38. Susan E. Rice served as National Security Advisor from 2013 to January 20, 2017. From 2009 to 2013, she served as U.S. Permanent Representative to the United Nations from 2009 to 2013.

39. Anne C. Richard served as Assistant Secretary of State for Population, Refugees and Migration from 2012 to January 20, 2017.

40. Kori Schake served as the Deputy Director for Policy Planning at the U.S. Department of State from December 2007 to May 2008. Previously, she was the director for Defense Strategy and Requirements on the National Security Council in President George W. Bush’s first term.

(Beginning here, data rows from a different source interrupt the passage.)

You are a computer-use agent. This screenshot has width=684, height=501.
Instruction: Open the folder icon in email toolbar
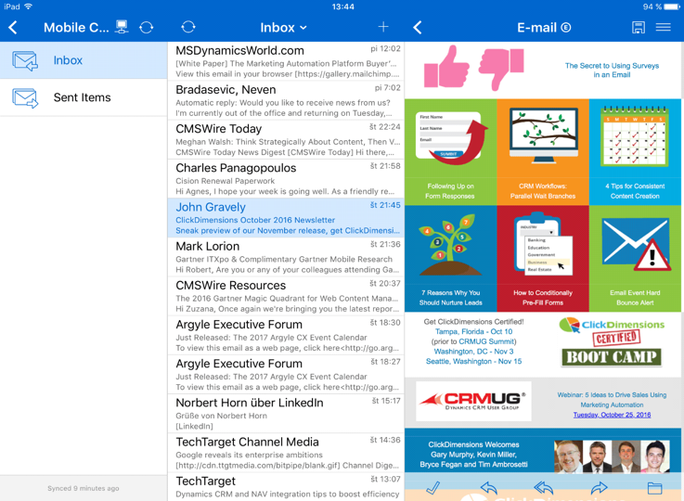(654, 487)
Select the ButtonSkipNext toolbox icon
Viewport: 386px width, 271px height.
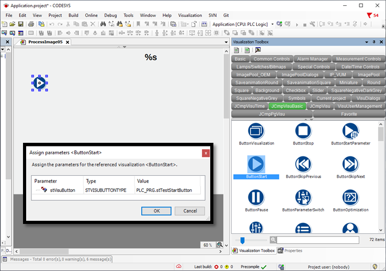[350, 164]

41. Eric P. Schwartz served as Assistant Secretary of State for Population, Refugees and Migration from 2009 to 2011. From 1993 to 2001, he was responsible for refugee and humanitarian issues on the National Security Council, ultimately serving as Special Assistant to the President for National Security Affairs and Senior Director for Multilateral and Humanitarian Affairs.

42. Wendy R. Sherman served as Under Secretary of State for Political Affairs from 2011 to 2015.

43. Vikram Singh served as Deputy Special Representative for Afghanistan and Pakistan from 2010 to 2011 and as Deputy Assistant Secretary of Defense for Southeast Asia from 2012 to 2014.

44. Dana Shell Smith served as U.S. Ambassador to Qatar from 2014 to 2017. Previously, she served as Principal Deputy Assistant Secretary of Public Affairs.

45. Jeffrey H. Smith served as General Counsel of the Central Intelligence Agency from 1995 to 1996. Previously, he served as General Counsel of the Senate Armed Services Committee.

46. James B. Steinberg served as Deputy National Security Adviser from 1996 to 2000 and as Deputy Secretary of State from 2009 to 2011.

47. Linda Thomas-Greenfield served as Assistant Secretary for the Bureau of African Affairs from 2013 to 2017. Previously she served as U.S. Ambassador to Liberia and Deputy Assistant Secretary for the Bureau of Population, Refugee and Migration from 2004 to 2006.

48. William Wechsler served as Deputy Assistant Secretary for Special Operations and Combating Terrorism at the U.S. Department of Defense from 2012 to 2015.

49. Samuel M. Witten served as Principal Deputy Assistant Secretary of State for Population, Refugees, and Migration from 2007 to 2010. From 2001 to 2007, he served as Deputy Legal Adviser at the State Department.